La Comunidad de Madrid ha iniciado una campaña de vigilancia en el Parque Nacional de la Sierra de Guadarrama para prohibir el baño en zonas no autorizadas, buscando proteger la seguridad ciudadana y el medio ambiente.

La Comunidad de Madrid ha puesto en marcha una campaña de vigilancia para prevenir el baño en áreas protegidas del Parque Nacional de la Sierra de Guadarrama. El objetivo principal es doble: salvaguardar la seguridad de las personas y asegurar el cumplimiento de la normativa medioambiental, protegiendo así la valiosa flora y fauna de la zona.
El Ejecutivo autonómico recuerda que solo cinco espacios naturales de la región cuentan con autorización para el baño. Estos son las playas fluviales de Las Presillas (Rascafría), Los Villares (Estremera), Playa del Alberche (Aldea del Fresno) y El Muro y Virgen de la Nueva (San Martín de Valdeiglesias). En estas ubicaciones designadas, la calidad del agua se somete a análisis periódicos durante la temporada estival.

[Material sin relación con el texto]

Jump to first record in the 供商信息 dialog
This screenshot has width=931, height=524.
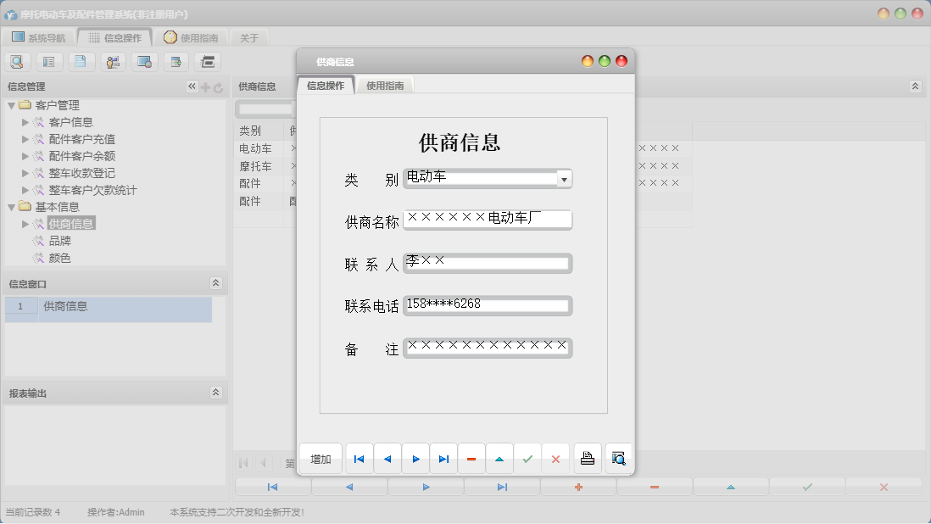pos(359,459)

Las playas de El Muro y Virgen de la Nueva contarán con un dispositivo de control diario, que operará desde el 24 de junio hasta el 10 de septiembre. Este equipo, compuesto por personal sanitario del SUMMA112 y Cruz Roja, verá reforzada su presencia durante los fines de semana. La normativa subraya los peligros de sumergirse en aguas no habilitadas, que van desde ahogamientos hasta golpes, cortes, insolaciones, quemaduras y la exposición a virus, bacterias, hongos y parásitos.

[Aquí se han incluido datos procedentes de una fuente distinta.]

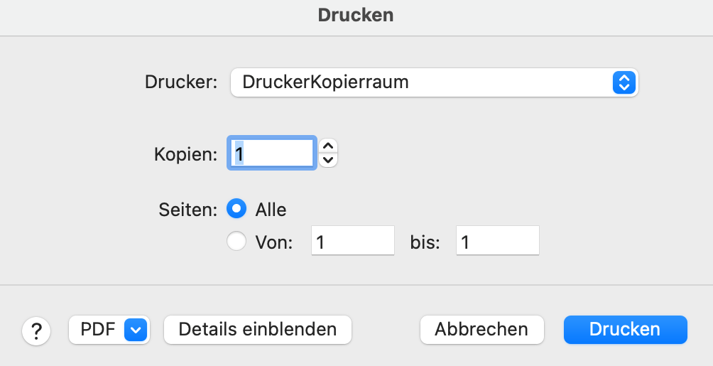Open the help question mark button
Image resolution: width=713 pixels, height=366 pixels.
(36, 330)
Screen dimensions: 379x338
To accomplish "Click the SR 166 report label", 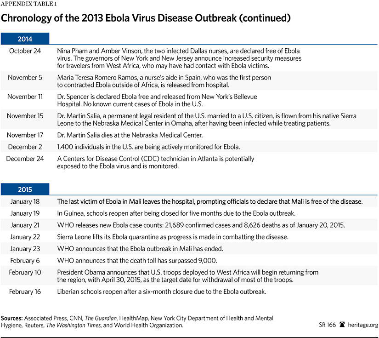I will pyautogui.click(x=327, y=325).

En el resto de áreas, incluyendo el tramo del río Manzanares desde su nacimiento en el Ventisquero de la Condesa hasta su desembocadura en el embalse de Santillana (municipio de Manzanares El Real), el baño está estrictamente prohibido. Esta medida busca proteger el medio ambiente, facilitar la restauración ecológica y recuperar los valores naturales del curso alto del río.
Se establecerá una vigilancia especial en La Pedriza, donde patrullas del Cuerpo de Agentes Forestales, la Guardia Civil y la Policía Local supervisarán las zonas de mayor afluencia de visitantes. Los controles se realizarán en días aleatorios, con especial atención a las charcas dentro de La Pedriza, complementando la vigilancia diaria de los agentes forestales.
Durante las primeras semanas, los controles tendrán un carácter informativo. Sin embargo, a medida que avance el verano, se iniciarán las denuncias correspondientes para quienes infrinjan la prohibición. El año pasado, los agentes forestales emitieron 20 denuncias por esta causa, con multas que oscilan entre los 300 y los 3.000 euros.